Crémeux chocolat Guanaja 70 % et fruits de la passion en crème brûlée,
Tuiles chocolat, mousse légère coco et spoom agrumes
C'est pas un scoop que agrumes et chocolat se marient très bien, le fruit de la passion aussi, mais là aussi, on atteint de sommets. Les desserts sont souvent le point faible des restaurants. Pas ici. Je vis encore un moment magique, et je pleure lorsque j'entâme ma dernière bouchée de crème brûlée. Trop déchirant. Le "spoom agrume" marqué par le pomelo, apporte une super fraîcheur à l'ensemble. Vraiment génial.
Ce n'est pas le plus réputé des Sauternes, mais le millésime 2001 fait des merveilles. Ce Sigalas Rabaud est un régal, liquoreux mais très frais, avec des notes d'oranges confites, de safran et de truffe. L'accord avec le plat se fait à merveille.
Les friandises (dont des crocos à base de vin de Troplong...)

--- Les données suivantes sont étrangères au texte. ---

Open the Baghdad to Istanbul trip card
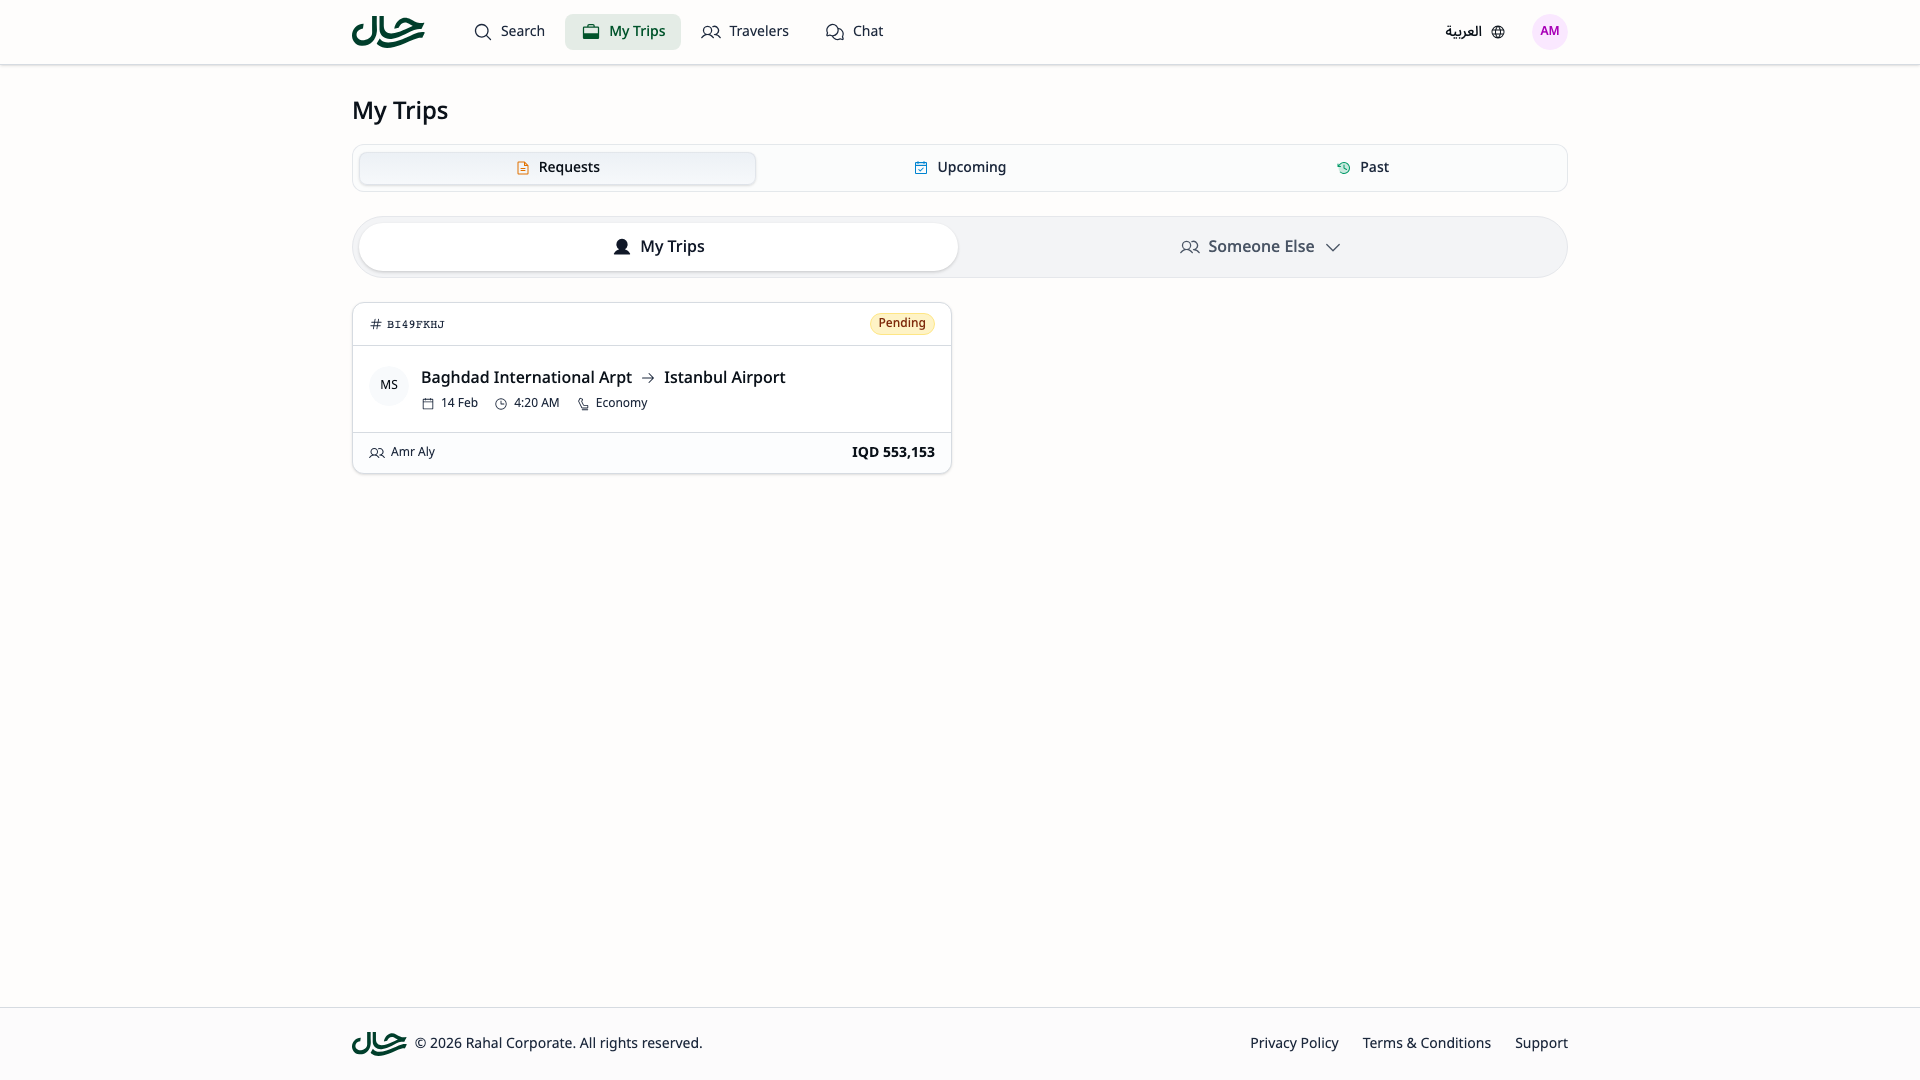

Même si les lumières sont très tamisées, voyons cette image comme le bouquet final de cette semaine. Le vrai, je ne l'ai pas pris en photo, car il faisait encore plus sombre sur ce parking de Troplong-Mondot. Huit belges qui entâment en choeur "Ce n'est qu'un au revoir", je peux vous dire que c'est autre chose que la Brabançonne carillonnée à l'Angélus. J'en ai encore la larme à l'oeil, quand j'y repense. Je vous passe les embrassades émues, les promesses de libations prochaines... et surtout la descente dans le noir vers Larcis Ducasse (m... je l'ai dit) ma chambre pour une nuit de repos bien méritée.